Excerpted passage:
>>>>>
While their unorthodox approach has bemused some pornographers, it has angered some believers.

In XXXChurch's home area, a group of Christians offended by Gross and Foster touting their Web outreach as "the number one Christian porn site" successfully lobbied to have a billboard advertising the ministry taken down--leaving others hawking strip clubs and escort services still standing. Others have sniffed at the "No Ho" modesty pledge young women believers are urged to make at the XXXChurch Web site.

Then there was the criticism of a TV ad featuring a midget. Gross and Foster paid for the 30-second spot about short Eddie's frustration at finding so many things out of his reach--and the message that "Porn Stunts Your Growth"--to run on MTV and during The Howard Stern Show and The Man Show in their broadcast area.

Their edgy approach has won some admirers and imitators. And you can look for Gross and Foster in a theatrical movie next year. They were among the sex trade-show exhibitors asked to recreate part of the event for scenes in 20th Century Fox's forthcoming The Girl Next Door, about a young man who falls in love with a former porn star.

They see their involvement as just another way to question the almost blanket acceptance of pornography.

"Porn is totally mainstream, pushing the envelope more every year," Gross says. "In years to come people are going to be just: 'Man, how did you ever let this go? Why did we let this in?'"

Breaking the Grip of Porn

Because porn ruined his life, Gene McConnell works to keep others from falling victim to it.

Gene McConnell's assessment of the damage pornography can inflict is not just academic, it's highly personal. The campus speaker's personal struggle sent him to jail and cost him his ministry and his marriage.

Raised in the church, he was first exposed to porn at the age of 12. "I was hooked," he recalls. "It moved me like nothing else I had seen." He tried to shake the addiction at Bible school and in marriage, but would fall back. "I used it like a drug, a mind-altering experience to overcome the pain of rejection."

While serving in church ministry, he spiraled down into strip clubs and escort services. Then one night he followed a woman to her car, intending to act out a rape fantasy. He backed out when he came to his senses and realized how scared she was. He ended up behind bars.

That was more than 20 years ago, and though McConnell has since found freedom, his struggles led to the end of his marriage, and also affected his daughter. Now he shares his own journey through his Cincinnati-based Authentic Relationships International ministry.
<<<<<
Material provided:
>>>>>
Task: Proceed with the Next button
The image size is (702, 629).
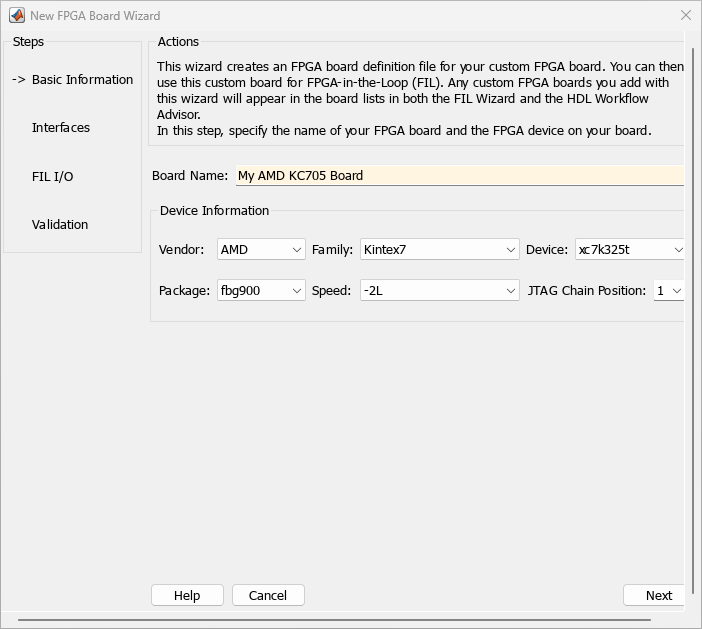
<<<<<
>>>>>
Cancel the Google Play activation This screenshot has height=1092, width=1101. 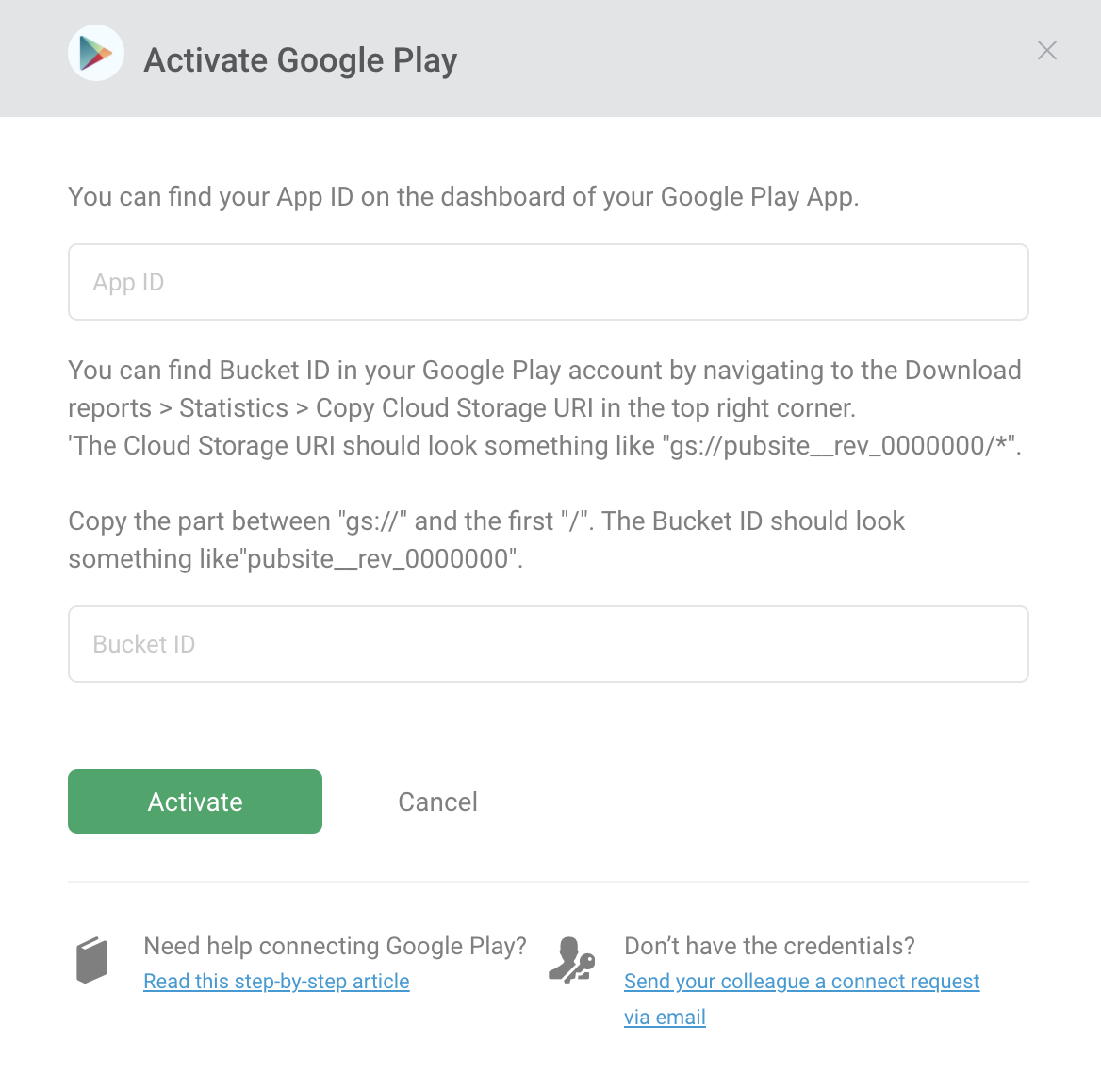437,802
<<<<<
>>>>>
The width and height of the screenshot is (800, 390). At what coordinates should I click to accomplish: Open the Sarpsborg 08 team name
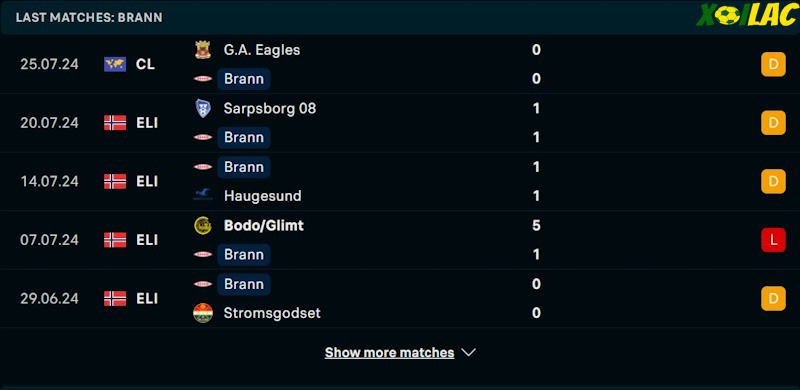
<<<<<
Tasks and exercises:
1. Answer these questions from the passage on anti-pornography ministries, one line each:
(a) What message did the TV ad featuring Eddie carry?
(b) At what age was Gene McConnell first exposed to porn?
(c) In which city is Authentic Relationships International based?
2. Resume the passage on anti-pornography ministries right after its final sentence, keeping its journalistic style.

Answers to each task:
1.
(a) "Porn Stunts Your Growth"
(b) At 12
(c) Cincinnati

2.
He says the reason so many people continue to struggle is that "very few people are really in the light. So the enemy continues to work in their life because as long as we are in the shadows, he will do his work."

Not everyone will sink as deeply as he did, he recognizes. "The biggest complaint I have about people who fight porn is that they make this big thing of, 'You will become an addict or a rapist or a molester.' Most people who consume porn will never become addicted. But they are affected at the attitude level."

They embrace messages that say a woman's value is based on her body, and that women are just for sexual pleasure. "Porn is hate speech," he says.

Bible study and deliverance have their place in breaking porn's grip, he says, but they are not enough on their own. "What it really takes is centered around authentic relationships--where I am able to find a place where I can be real about my stuff and get it on the table and sense God's embrace and love, and also His correction."

That came for him when, after being kicked out by his church after his arrest, he went to visit an old friend. McConnell spilled his guts, and the man didn't reject him.

Instead he hugged him and expressed concern for all the pain McConnell had bottled up inside. "I had never experienced that before," McConnell says.

"So much of the church's effort regarding porn has been shame, which says you can't be real and be loved. ... Shame causes people to go into secrecy, into hiding, because they don't think they can be real and be loved."


Andy Butcher is senior writer and news director for Charisma and editor of Christian Retailing.